Metal Gear Solid comprendió una ventaja fundamental del medio interactivo: el jugador puede convertirse en cómplice de una escena. Hideo Kojima y su equipo no se conformaron con dirigir momentos espectaculares. En muchas ocasiones diseñaron las circunstancias necesarias para que nosotros participáramos en ellos.
Gray Fox y una muerte que de niño me hizo llorar
Pero no todos los recuerdos que Metal Gear Solid dejó en mí nacieron del asombro. Algunos fueron mucho más emocionales. Recuerdo perfectamente la muerte de Gray Fox y, sobre todo, recuerdo que siendo un niño aquella escena consiguió hacerme llorar, fue de los primeros juegos en conseguirlo.
Cuando superamos la primera fase de Metal Gear REX. Cuando Snake parece completamente superado, Gray Fox regresa. No como enemigo. No como aquel Ninja misterioso que conocimos horas atrás. Regresa para ayudar a Snake en una última batalla y enfrentarse directamente a Liquid.
Ese momento fue único, porque aunque a esa edad mi inglés no era perfecto, esa escenaa me logró transmitir todo. Aún recuerdo sus palabras, su desesperación y, finalmente, el momento en el que Metal Gear REX termina pasando sobre su cuerpo. Pero lo que más recuerdo especialmente en esa toma fue a Snake y su grito desgarrador que se quedó conmigo.
“¡FOOOOOOX!”
Tal vez ahora, siendo adulto, puedo analizar la escena y entender el peso del sacrificio, la culpa de Frank Jaeger y todo lo que representa su última decisión. Pero cuando era niño no pensaba en narrativa, desarrollo de personajes o dirección cinematográfica. Simplemente estaba viendo morir a alguien que había conocido durante mi aventura.
Antes de entender la narrativa, ya podía sentirla
Creo que esa es otra de las razones por las que Metal Gear Solid dejó una marca tan profunda en muchos de nosotros. Yo era demasiado joven para comprender por completo sus conversaciones sobre genética, proliferación nuclear, manipulación política o el trauma de los soldados. Muchas ideas probablemente pasaron frente a mí sin que pudiera entenderlas… Pero podía sentirlas.

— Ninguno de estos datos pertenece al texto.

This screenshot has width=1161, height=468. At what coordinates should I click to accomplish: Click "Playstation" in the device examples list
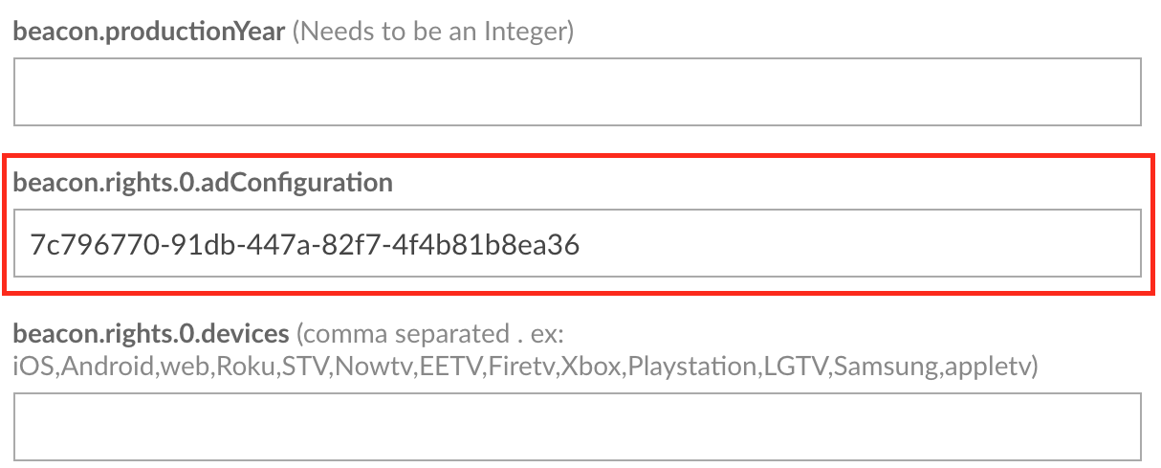tap(690, 365)
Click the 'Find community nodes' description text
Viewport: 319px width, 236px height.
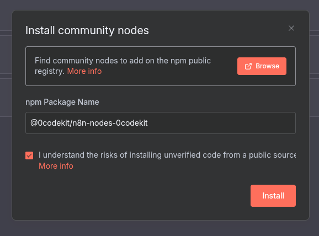point(123,66)
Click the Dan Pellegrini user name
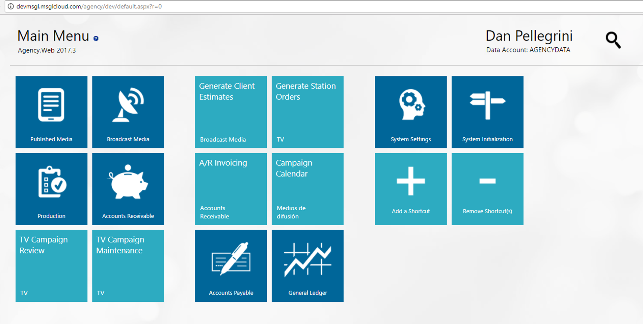The image size is (643, 324). click(x=529, y=36)
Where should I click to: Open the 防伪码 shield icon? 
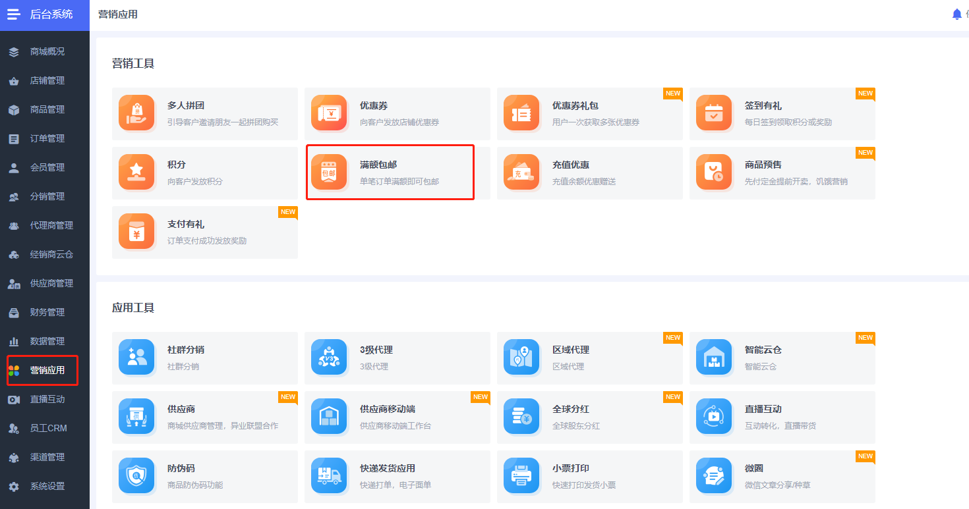click(136, 476)
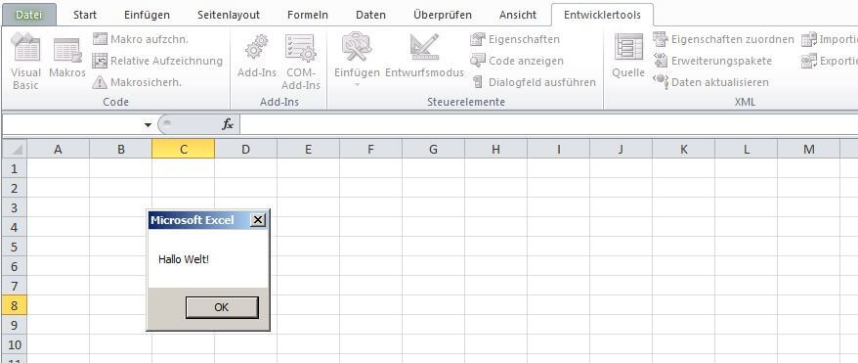Select column header C
858x363 pixels.
[x=184, y=149]
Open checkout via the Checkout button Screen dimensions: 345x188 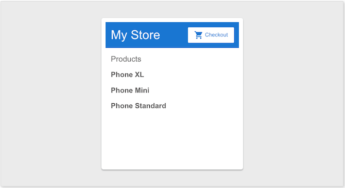pyautogui.click(x=211, y=35)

No necesitaba comprender toda la tragedia de Frank Jaeger para saber que estaba viendo una despedida. No necesitaba analizar el trabajo de actuación para sentir la desesperación en el grito de Snake. Metal Gear Solid encontró la forma de hacer que un niño sintiera la pérdida de un personaje construido con polígonos y texturas que hoy parecen increíblemente simples. Casi 30 años después puedo explicar por qué aquella escena funciona. Pero el niño que fui no necesitaba explicaciones. Solo necesitó verla para llorar.
Casi 30 años después, las huellas siguen ahí
Volver a Metal Gear Solid como adulto ha sido una experiencia extraña. Evidentemente, ahora puedo observar sus limitaciones técnicas, entender mejor algunas de sus decisiones y analizar con mayor claridad los trucos utilizados por el juego. Pero los momentos continúan funcionando de una forma sorprendente.
Quizá la nostalgia tenga algo que ver. Sería absurdo negarlo. Sin embargo, la nostalgia no explica por completo la precisión con la que muchos jugadores seguimos recordando escenas específicas. Hay juegos más grandes, más modernos y técnicamente impresionantes cuyos momentos comienzan a mezclarse pocos meses después de terminarlos.
Metal Gear Solid hizo algo diferente. Construyó una aventura alrededor de situaciones que constantemente cambiaban nuestra relación con el juego. Casi tres décadas después, regresé a Shadow Moses y comprendí por qué nunca olvidé aquel helicóptero, aquel enemigo, aquella batalla, la adrenalina en una persecución: Metal Gear Solid no me mostró cómo Snake escapaba de él. Me obligó a vivirlo.